I initially thought it was a reference to ‘generation X’ – normally taken to be people born in the late 60s or 70s. (Unless we’re officially considered ‘older people’ these days? I ran in a 10k at the weekend where the ‘veterans’ category began at age 35.) Then I thought it might be a Microsoft promotional campaign, accepting that many people are still choosing XP over Vista on new machines.
Turns out it’s actually a government campaign led by DWP, with a few pages on Directgov and a blog at wordpress.com, hiding behind its own domain. When I first picked up on it, the site was down, making me wonder if it had been deleted the day after the event… thankfully they aren’t that stupid. But if we’re all supposed to be marking a national day for this, shouldn’t there be more than two items, one of which is a ‘hello world’ effort? If the big day didn’t even set DWP’s Older People and Ageing Society Division’s creative juices flowing, how could it possibly have stirred the rest of us?

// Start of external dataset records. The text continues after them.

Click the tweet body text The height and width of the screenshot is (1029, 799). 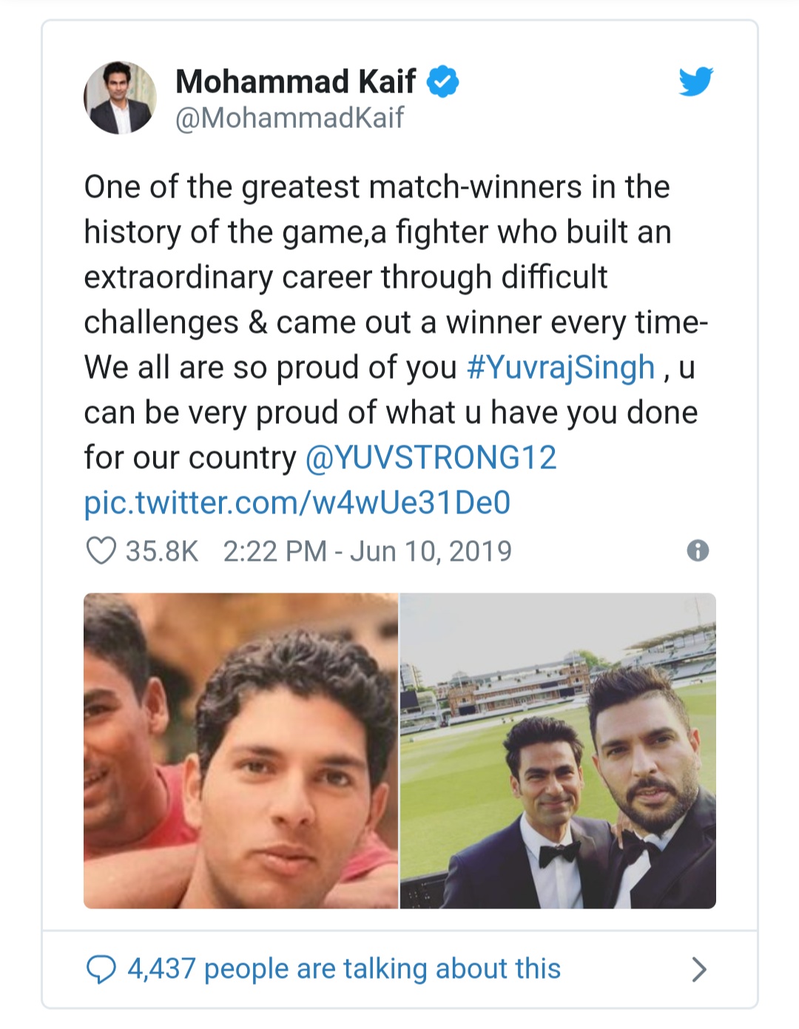click(377, 277)
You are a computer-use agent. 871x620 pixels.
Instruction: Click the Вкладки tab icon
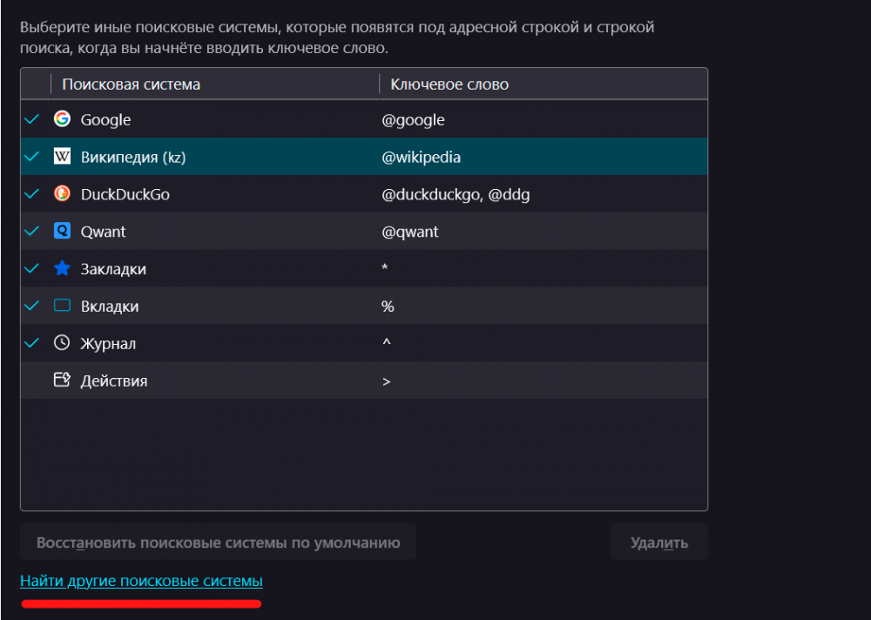[x=62, y=306]
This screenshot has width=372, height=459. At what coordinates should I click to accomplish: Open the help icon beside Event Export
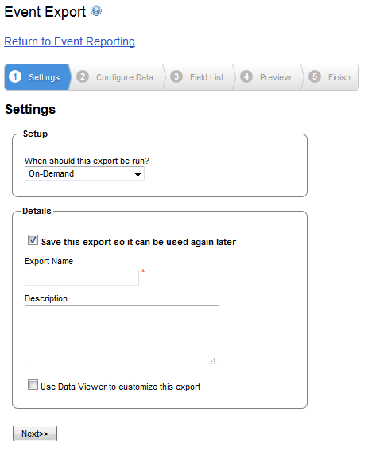click(96, 11)
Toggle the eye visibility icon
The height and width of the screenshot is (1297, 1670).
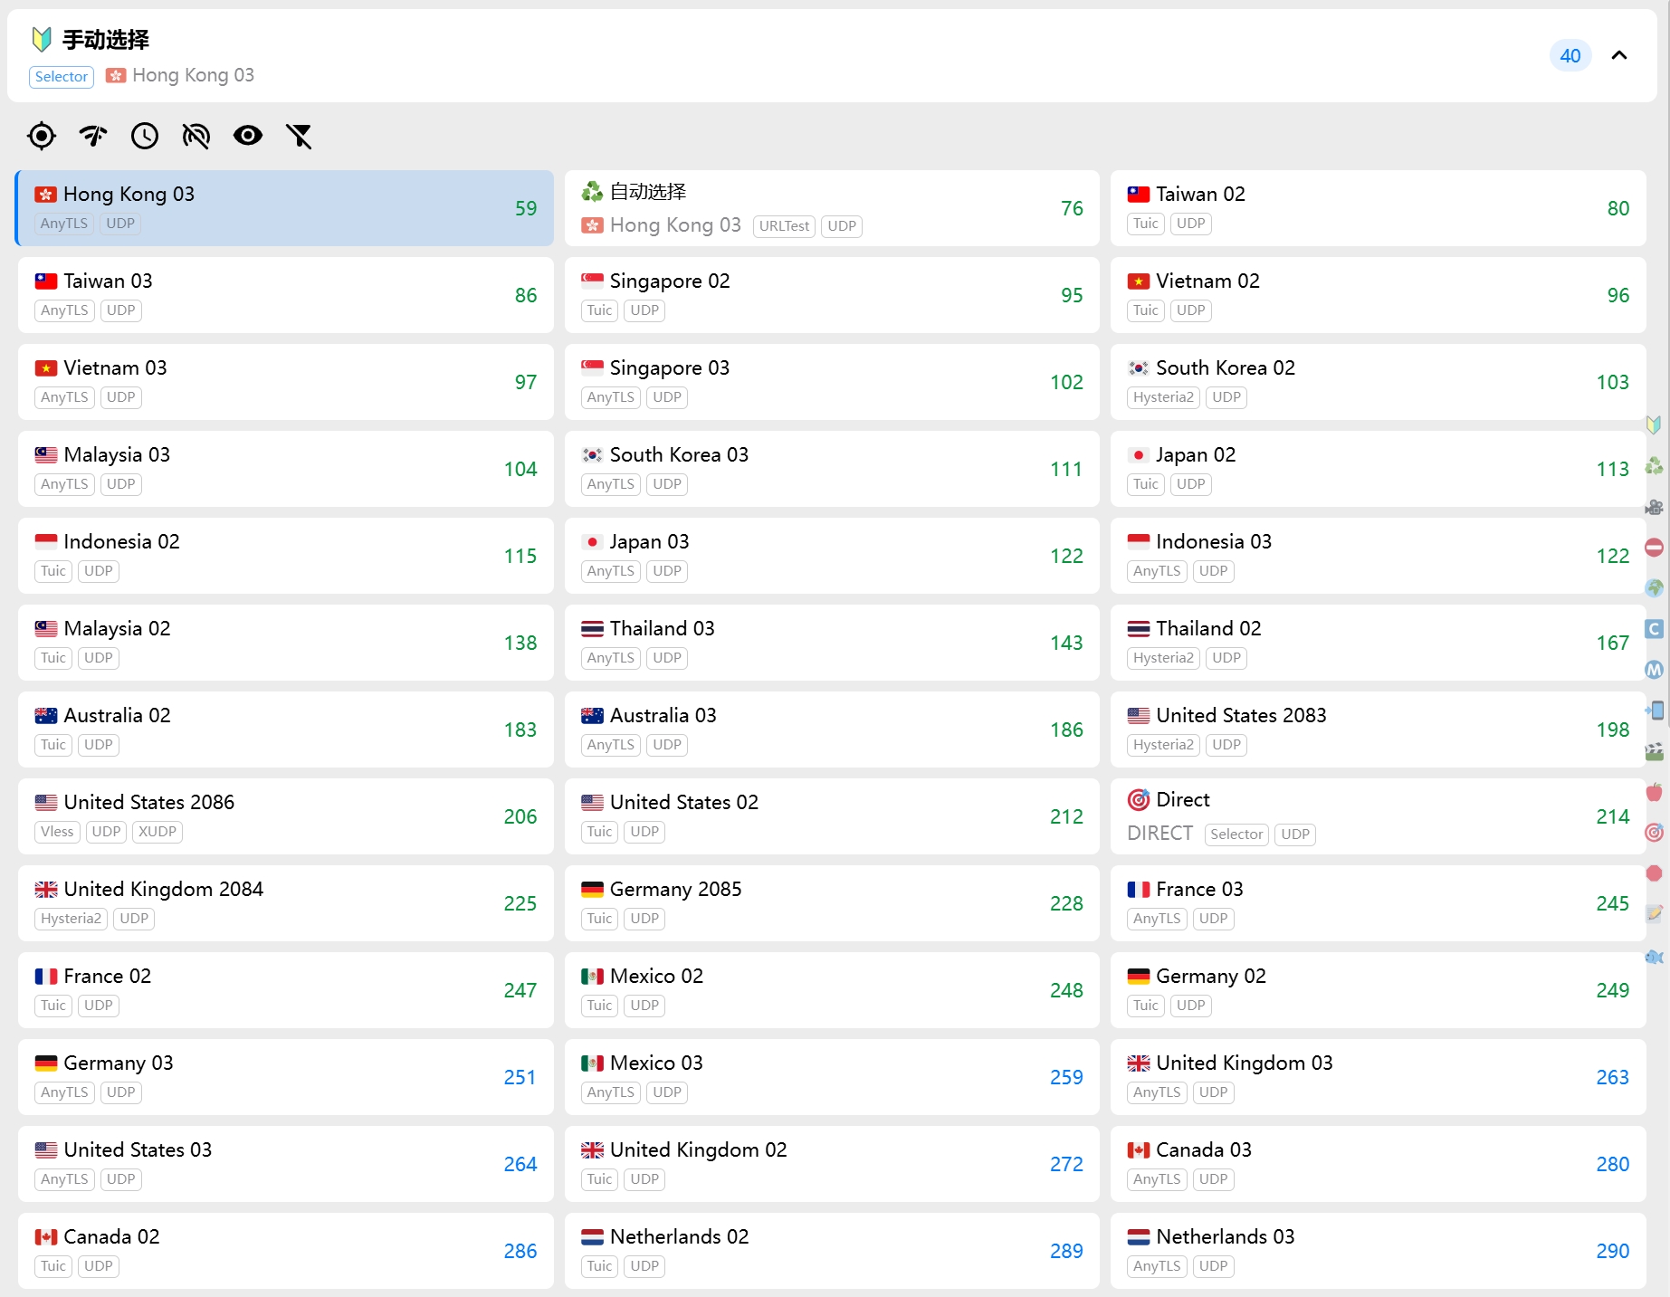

On the bright side – the two-way communication sentiments are encouraging, it’s good to put a human face on it all, and it’s intriguing to see it hosted (for free) at wordpress.com when DWP had its own WordPress installation(s) in-house pre-reshuffle. I guess we have to give it time.
Response
Hi Simon – I’m one of the DWP blokes working on the generationXperience blog. Thanks for the comments. This is a learning experience for us which is why Hansard are evaluating the pilot, so observations like yours are really helpful.
Branding’s a curious animal. We tested generationXperience with people over 50 and other oraganisations working with the target audience who really took to it. Maybe it’s less appealing to people like us who aren’t in the zone yet (!)
We ‘ve got some more interesting stuff to come and we’ll see how it builds up. Drop in from time to time and let us know how you think it’s going.